**** Text segment ****

The shared battery is modelled as a single physical, community-owned asset charged only from local surplus, which keeps it a clean "green" store and avoids the grey-electricity accounting (the EEG exclusivity principle) that complicates grid-charged private batteries. Real deployment would additionally have to address co-location, bidirectional grid-connection, and §42c billing rules, an active regulatory area (see the Bundesnetzagentur's MiSpeL process, expected to conclude mid-2026) that this model does not attempt to represent.

The design is intentionally modular: the coordinator is an abstract interface with interchangeable strategies (a pass-through coordinator that does nothing, used to verify the ABM exactly reproduces Phase 1, and a shared-battery coordinator), so that more sophisticated community behaviours (day-ahead appliance rescheduling signals, for instance) can be added later without disturbing the core loop.

****

_Objective_
Continue the description of the shared-battery community energy model, starting after its last sentence.

**** Records provided ****

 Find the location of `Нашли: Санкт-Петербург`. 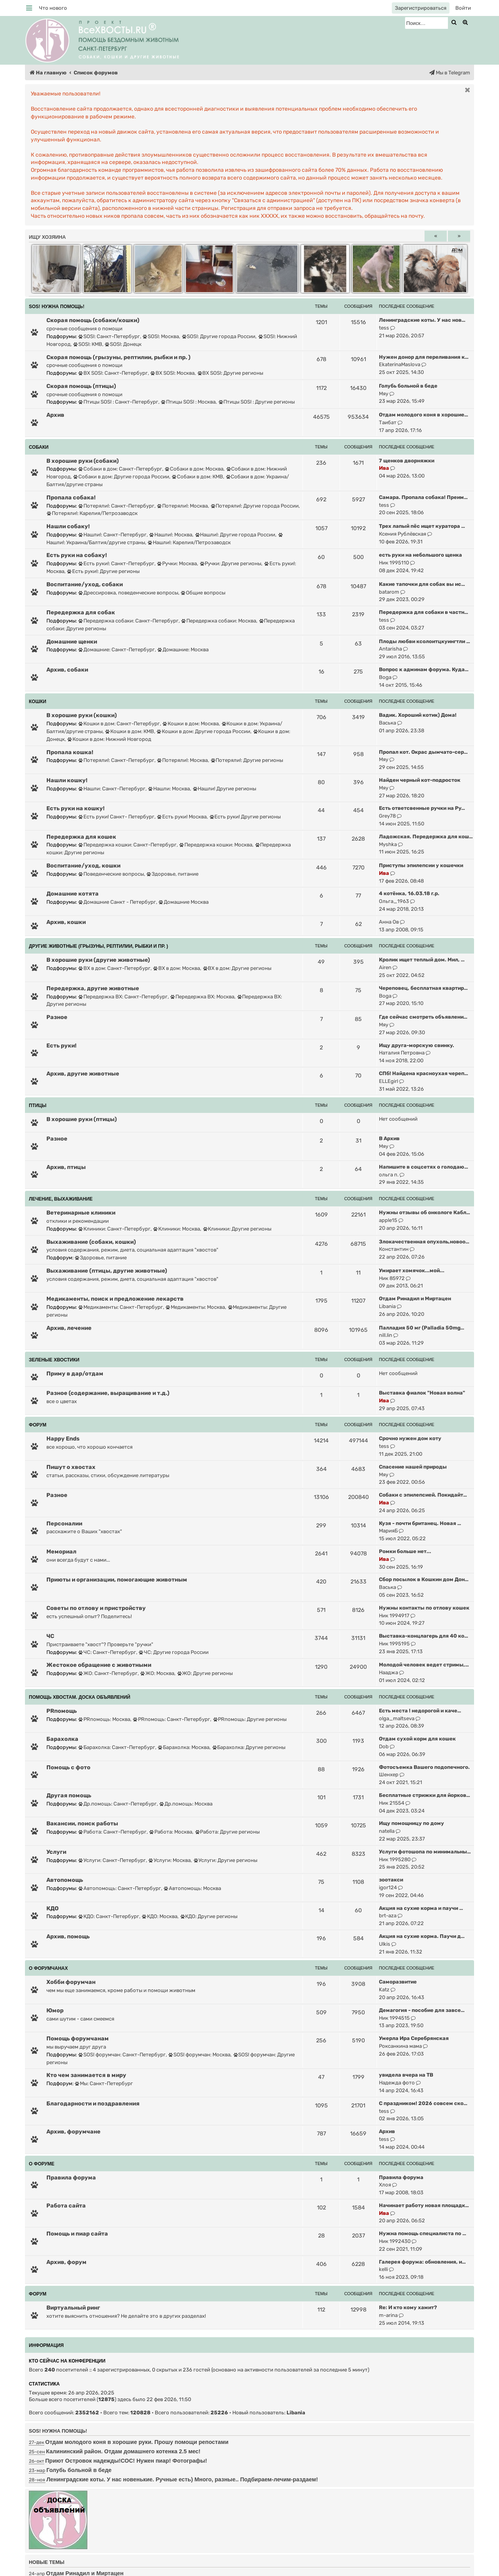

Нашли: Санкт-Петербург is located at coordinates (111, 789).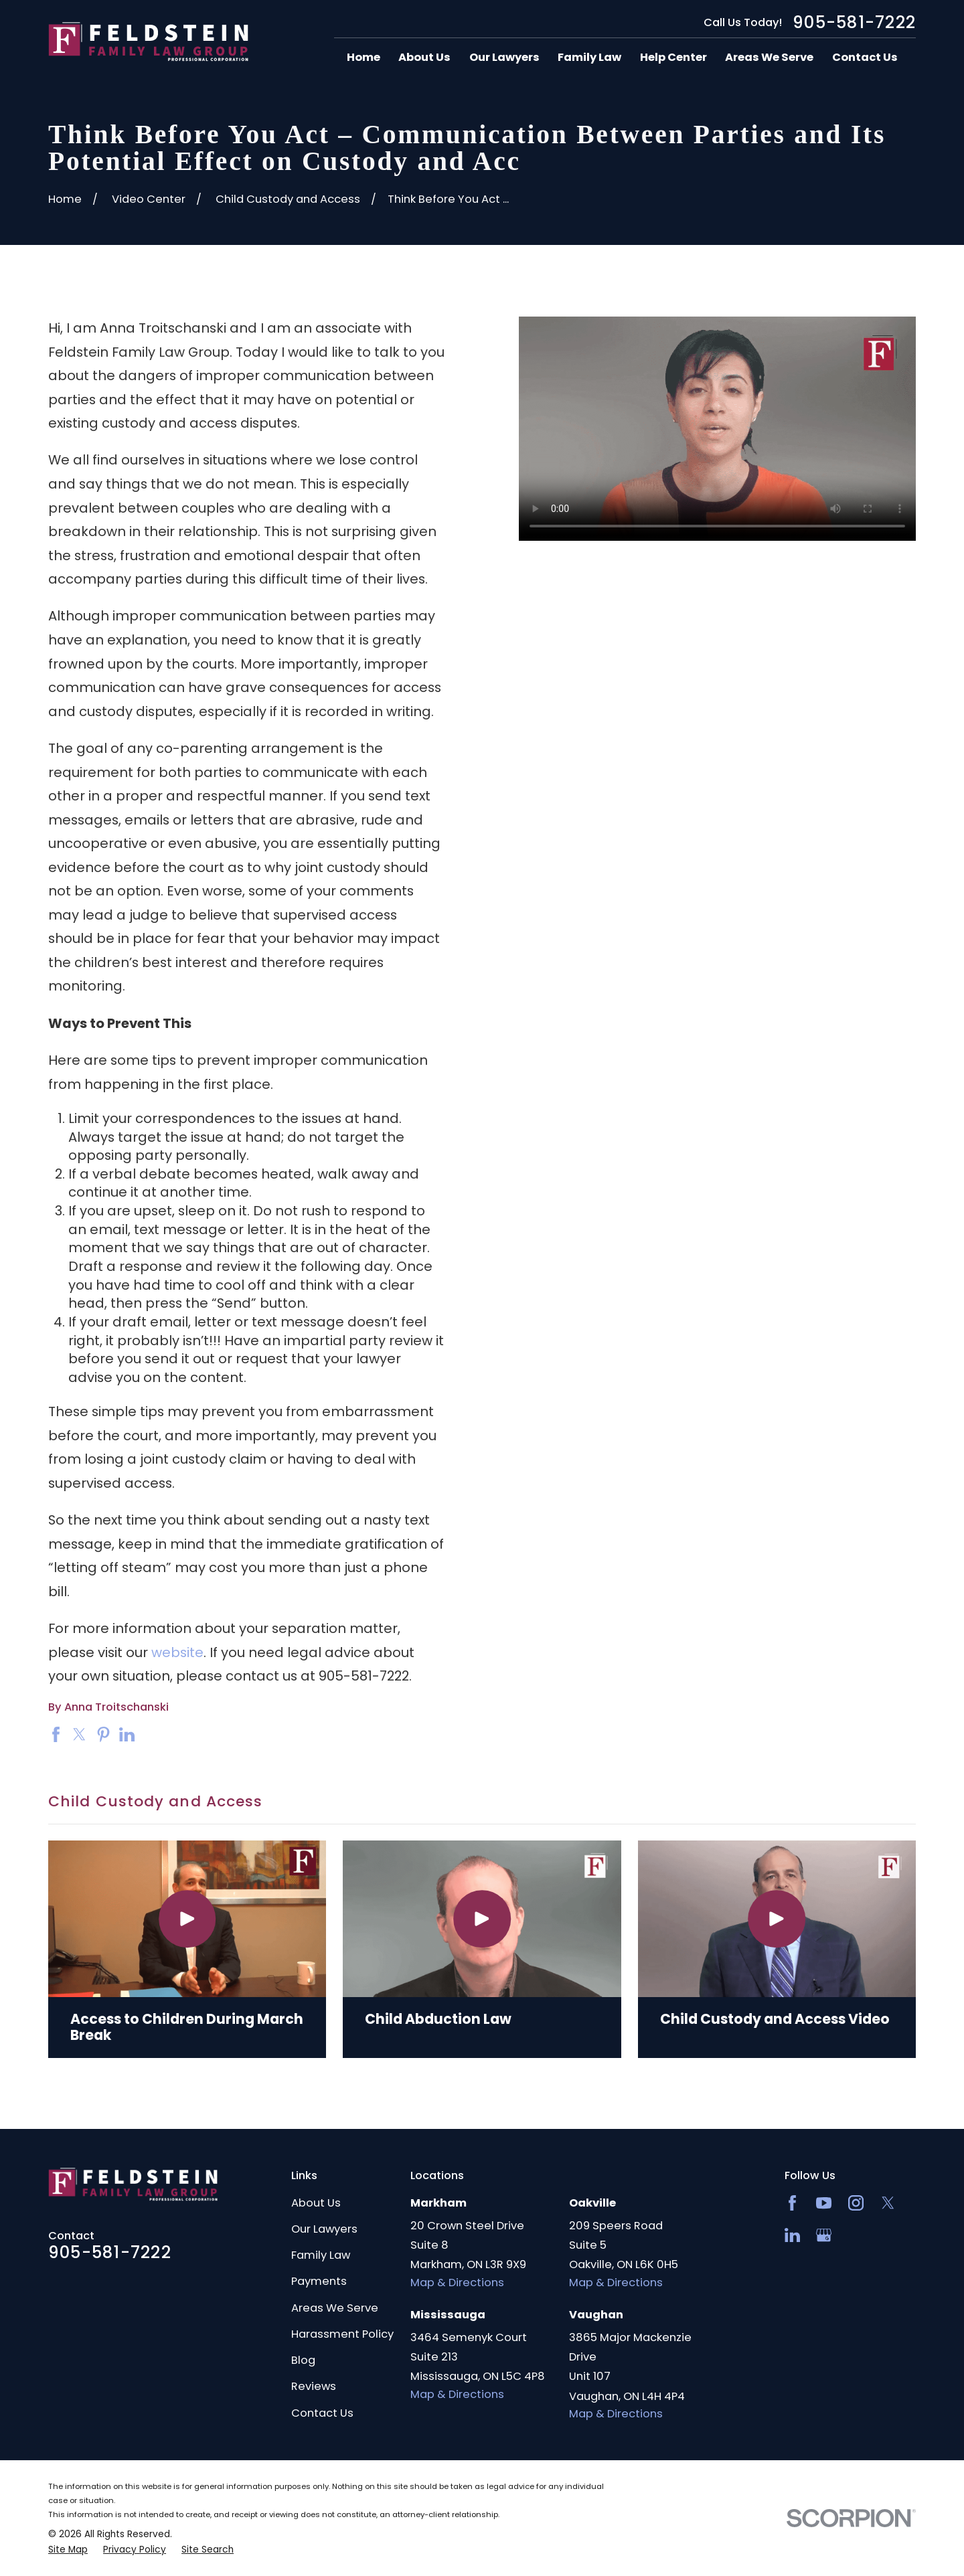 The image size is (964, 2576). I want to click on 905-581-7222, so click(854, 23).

****
**** Records provided ****

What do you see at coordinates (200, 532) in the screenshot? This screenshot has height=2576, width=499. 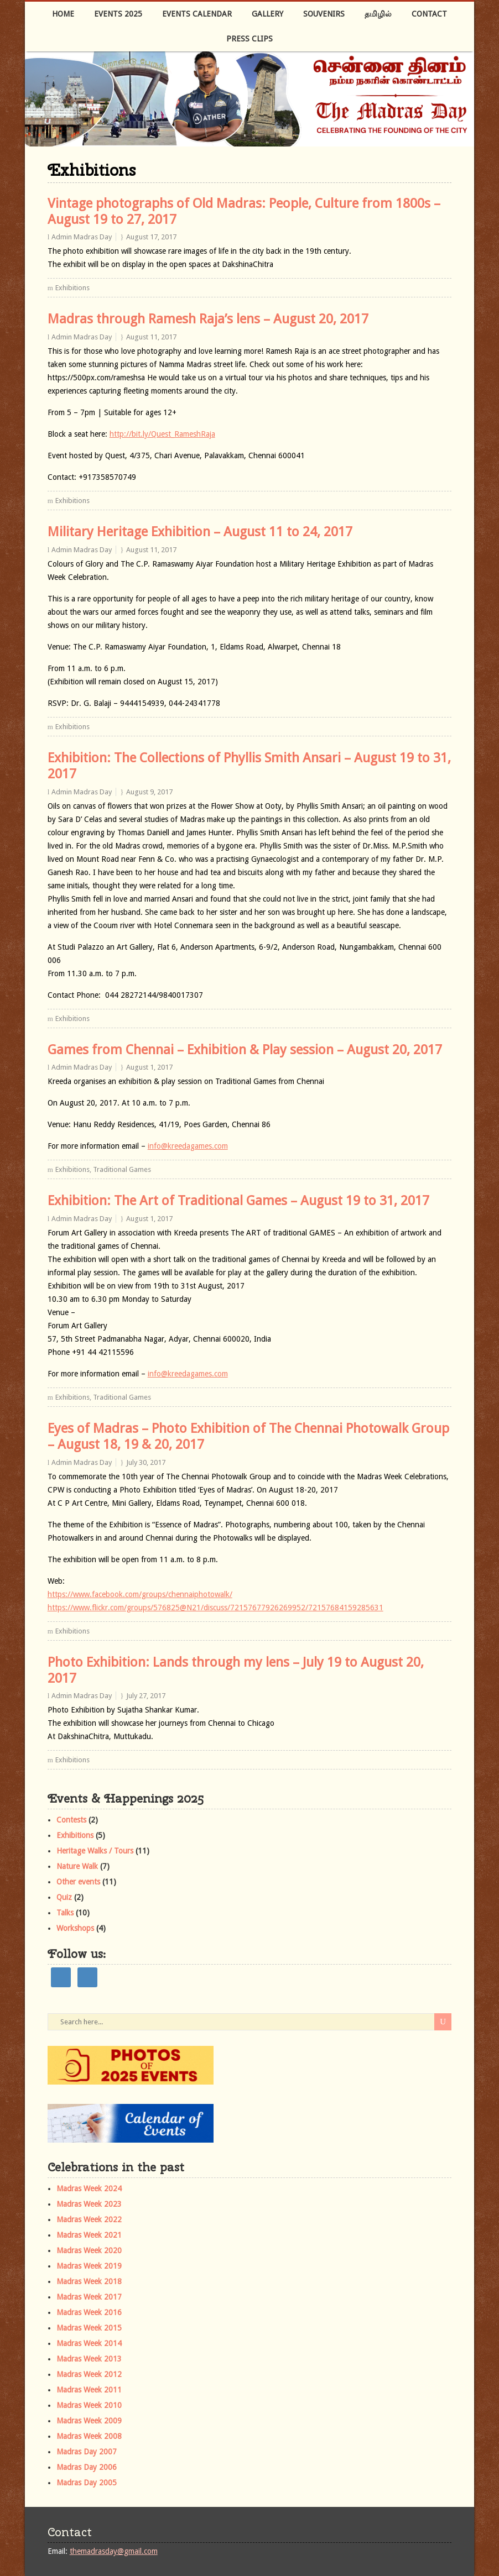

****

_Task answer_
A key modelling parameter is the community tariff: the internal price at which shared energy is bought and sold between neighbours. In the results below, buyers pay 28 ct/kWh for community energy and sellers receive 15 ct/kWh (both sitting inside the realistic 4–10 ct/kWh net-benefit window once grid fees are accounted for), and both far from the extremes of the 7.78 ct feed-in tariff and the ~32 ct retail price. This split is a policy lever: sweeping it (in particular, modelling a reduced grid levy on shared energy) turns the simulation into an instrument for evaluating regulatory reform. It should be noted that the exact prices vary by region and grid fees. At the time of this article concrete examples are not publically available yet.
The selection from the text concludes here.